# Data Analysis Demo

What is Data Analysis? Simply put, analysing data to draw conclusions. Generally this involves two phases: preparing the data, and analysing the data.

## Preparing the Data

Before you begin to analyze data, you need to make sure that the data is ready to be analyzed. This involves things like:
1. Data Collection (typically at Scorpion the data collection is done automatically by various services)
2. Data Quality control - make sure the data was collected, reported, and stored in a way that doesn't have any inherent biases or errors.
3. Data Cleaning - often there will be missing data, or data you know is less reliable
4. Data Prep - often the data needs to be transformed or aggregated before analysis can begin

## Analysing the Data

This is the process of taking reliable data and trying to get business insights out of it. Here are the 4 main types of analysis:

1. Descriptive Analysis: Descriptive data analysis looks at past data and tells what happened. This is often used when tracking Key Performance Indicators (KPIs), revenue, sales leads, and more.
2. Diagnostic Analysis: Diagnostic data analysis aims to determine why something happened. Once your descriptive analysis shows that something negative or positive happened, diagnostic analysis can be done to figure out the reason. A business may see that leads increased in the month of October and use diagnostic analysis to determine which marketing efforts contributed the most.
3. Predictive Analysis: Predictive data analysis predicts what is likely to happen in the future. In this type of research, trends are derived from past data which are then used to form predictions about the future. For example, to predict next year’s revenue, data from previous years will be analyzed. If revenue has gone up 20% every year for many years, we would predict that revenue next year will be 20% higher than this year. This is a simple example, but predictive analysis can be applied to much more complicated issues such as risk assessment, sales forecasting, or qualifying leads.
4. Prescriptive Analysis: Prescriptive data analysis combines the information found from the previous 3 types of data analysis and forms a plan of action for the organization to face the issue or decision. This is where the data-driven choices are made.

# Demo
For this demo, I've selected a pretty famous and well studied dataset, the Ames Housing Dataset. Here's a link to a Kaggle page where you can download the data for yourself:
https://www.kaggle.com/c/home-data-for-ml-course/overview

I'll go over the basics of importing your data, summarising your data, basic cleaning, looking for insights and trends, and visualization.
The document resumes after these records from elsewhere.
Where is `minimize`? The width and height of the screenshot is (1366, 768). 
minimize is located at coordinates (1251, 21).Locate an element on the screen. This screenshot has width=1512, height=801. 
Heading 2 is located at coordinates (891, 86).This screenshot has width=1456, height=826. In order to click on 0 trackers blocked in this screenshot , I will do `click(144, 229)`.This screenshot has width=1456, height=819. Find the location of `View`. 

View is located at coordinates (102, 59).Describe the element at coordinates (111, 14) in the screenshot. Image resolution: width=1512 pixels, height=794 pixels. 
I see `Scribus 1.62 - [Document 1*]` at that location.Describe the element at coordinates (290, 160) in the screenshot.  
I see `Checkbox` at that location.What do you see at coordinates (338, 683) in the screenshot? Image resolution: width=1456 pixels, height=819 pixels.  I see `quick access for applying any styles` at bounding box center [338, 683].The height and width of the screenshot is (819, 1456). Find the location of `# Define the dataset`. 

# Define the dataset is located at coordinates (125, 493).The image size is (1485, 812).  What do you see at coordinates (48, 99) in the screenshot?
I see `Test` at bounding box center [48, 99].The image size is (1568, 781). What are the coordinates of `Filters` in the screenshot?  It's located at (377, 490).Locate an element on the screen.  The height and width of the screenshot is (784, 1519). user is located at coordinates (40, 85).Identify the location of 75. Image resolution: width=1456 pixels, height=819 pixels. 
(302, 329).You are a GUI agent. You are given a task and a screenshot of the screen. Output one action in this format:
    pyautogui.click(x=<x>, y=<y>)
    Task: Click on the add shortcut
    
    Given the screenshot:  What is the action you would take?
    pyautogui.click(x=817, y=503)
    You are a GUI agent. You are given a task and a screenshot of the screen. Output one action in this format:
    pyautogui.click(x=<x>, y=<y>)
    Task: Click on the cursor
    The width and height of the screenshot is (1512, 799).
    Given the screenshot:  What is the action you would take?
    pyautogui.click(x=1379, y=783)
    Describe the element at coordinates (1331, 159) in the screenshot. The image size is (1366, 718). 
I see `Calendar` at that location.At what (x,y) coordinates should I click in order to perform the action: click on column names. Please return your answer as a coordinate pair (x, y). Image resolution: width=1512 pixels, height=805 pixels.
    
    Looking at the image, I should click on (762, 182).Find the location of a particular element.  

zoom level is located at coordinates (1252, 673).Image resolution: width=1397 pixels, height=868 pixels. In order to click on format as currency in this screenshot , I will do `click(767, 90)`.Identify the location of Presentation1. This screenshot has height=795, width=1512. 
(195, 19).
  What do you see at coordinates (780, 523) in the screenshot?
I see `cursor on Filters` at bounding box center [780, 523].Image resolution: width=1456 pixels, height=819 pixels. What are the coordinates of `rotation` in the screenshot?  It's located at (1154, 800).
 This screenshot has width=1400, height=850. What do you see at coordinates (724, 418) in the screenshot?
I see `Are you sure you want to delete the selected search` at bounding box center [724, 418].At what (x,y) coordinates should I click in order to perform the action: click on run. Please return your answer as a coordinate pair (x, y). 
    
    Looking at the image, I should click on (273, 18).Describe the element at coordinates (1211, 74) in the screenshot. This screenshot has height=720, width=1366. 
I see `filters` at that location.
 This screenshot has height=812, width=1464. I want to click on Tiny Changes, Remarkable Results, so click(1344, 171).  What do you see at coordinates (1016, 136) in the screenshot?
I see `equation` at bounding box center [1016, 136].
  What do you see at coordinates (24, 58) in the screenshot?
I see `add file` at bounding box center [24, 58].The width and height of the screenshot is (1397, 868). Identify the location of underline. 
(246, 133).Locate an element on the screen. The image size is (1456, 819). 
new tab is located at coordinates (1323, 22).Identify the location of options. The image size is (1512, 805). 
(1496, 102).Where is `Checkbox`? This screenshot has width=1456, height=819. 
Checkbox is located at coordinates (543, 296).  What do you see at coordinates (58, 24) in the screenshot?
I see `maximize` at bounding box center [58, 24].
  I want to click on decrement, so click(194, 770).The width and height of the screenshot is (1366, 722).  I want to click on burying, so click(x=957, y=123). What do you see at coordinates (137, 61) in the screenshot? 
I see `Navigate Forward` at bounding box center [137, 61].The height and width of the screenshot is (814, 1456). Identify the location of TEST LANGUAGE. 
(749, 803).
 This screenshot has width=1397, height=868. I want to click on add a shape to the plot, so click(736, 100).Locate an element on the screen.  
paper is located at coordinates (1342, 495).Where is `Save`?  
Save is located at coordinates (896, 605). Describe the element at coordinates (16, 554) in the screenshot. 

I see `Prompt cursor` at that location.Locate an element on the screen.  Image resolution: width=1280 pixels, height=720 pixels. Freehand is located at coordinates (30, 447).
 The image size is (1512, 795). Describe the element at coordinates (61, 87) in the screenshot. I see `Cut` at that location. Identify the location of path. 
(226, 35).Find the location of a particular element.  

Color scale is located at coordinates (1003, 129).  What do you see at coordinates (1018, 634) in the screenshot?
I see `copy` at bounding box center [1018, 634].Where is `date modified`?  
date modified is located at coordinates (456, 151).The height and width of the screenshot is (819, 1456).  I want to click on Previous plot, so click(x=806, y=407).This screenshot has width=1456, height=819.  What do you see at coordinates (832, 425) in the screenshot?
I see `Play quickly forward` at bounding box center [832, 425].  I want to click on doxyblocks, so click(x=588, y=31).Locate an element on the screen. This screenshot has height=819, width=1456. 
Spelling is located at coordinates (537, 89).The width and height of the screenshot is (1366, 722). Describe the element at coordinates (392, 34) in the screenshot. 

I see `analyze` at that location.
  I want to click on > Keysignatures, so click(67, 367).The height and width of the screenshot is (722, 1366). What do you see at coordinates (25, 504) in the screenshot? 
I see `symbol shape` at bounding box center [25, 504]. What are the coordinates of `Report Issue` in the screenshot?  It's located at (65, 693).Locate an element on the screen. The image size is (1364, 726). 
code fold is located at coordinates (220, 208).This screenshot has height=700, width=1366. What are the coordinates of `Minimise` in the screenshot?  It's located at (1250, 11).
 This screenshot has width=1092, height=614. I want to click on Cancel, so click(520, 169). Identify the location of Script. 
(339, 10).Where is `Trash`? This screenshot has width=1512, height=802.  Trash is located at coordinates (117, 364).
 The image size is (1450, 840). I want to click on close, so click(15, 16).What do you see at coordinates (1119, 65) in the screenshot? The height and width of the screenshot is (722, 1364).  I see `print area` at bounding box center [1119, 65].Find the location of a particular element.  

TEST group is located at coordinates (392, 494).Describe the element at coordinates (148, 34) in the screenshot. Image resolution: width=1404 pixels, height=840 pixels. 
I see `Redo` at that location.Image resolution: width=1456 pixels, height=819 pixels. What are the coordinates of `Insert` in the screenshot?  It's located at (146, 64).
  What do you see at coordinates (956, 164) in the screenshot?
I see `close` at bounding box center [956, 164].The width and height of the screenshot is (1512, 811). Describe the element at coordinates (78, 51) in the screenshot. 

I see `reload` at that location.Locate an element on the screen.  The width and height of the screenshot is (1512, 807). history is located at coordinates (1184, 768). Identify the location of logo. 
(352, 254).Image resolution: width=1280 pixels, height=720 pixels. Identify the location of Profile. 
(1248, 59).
Of course, there's much more, but this should give a basic idea of what a day in the life of a data analyist might look like.

I downloaded the data from that website, and unzipped it all into my "data/" folder. Now I'm ready to begin!

First, I need to import the various libraries (or modules) that I'll be using. In Python, it's easy to import any library that you've already installed with pip or conda. In this case, I've installed these libraries (and many more) into a Conda Virtual Environment.

In each case, I'm importing "as", which just means I'm renaming them for my own purposes. That way, I can just write "pd" instead of writing "pandas" all the time. These are standard conventions for these libraries.

In [None]:
import numpy as np
import pandas as pd
import matplotlib.pyplot as plt
import seaborn as sns

Now, before diving into the data itself, I'd like to read the "data_description.txt" file that came with the dataset. Of course, I could just open it in Windows, but why not practice using Python to read it? Now, it's very long, so I'll only print out the first 1000 characters for now, but I could print out the whole thing.

In [None]:
file_location = 'data/data_description.txt'
with open(file_location, 'r') as file:
    data_description = file.read()
    
first_thousand_chars = data_description[:1000]
print(first_thousand_chars)

Wow, that's a lot of info about the columns. I'll probably just focus on a few of these for now.

Ok, let's import our data. pandas is a wonderful library for reading in tabular data (data in columns and rows).

The basic unit of pandas is a dataframe, which is like a fancy excel spreadsheet. Let's create one.

Note: in Jupyter notebooks, I can just write "df" and it will print, for mildly complex reasons. In general, you'd need to type "print(df)".

In [None]:
df = pd.read_csv('data/train.csv')
df

pandas is smart, and only shows us a small sample of the data. We wouldn't be able to make sense of it if we saw all of it at once. By default, pandas limits to the first and last 5 rows, as well as the first and last 10 columns.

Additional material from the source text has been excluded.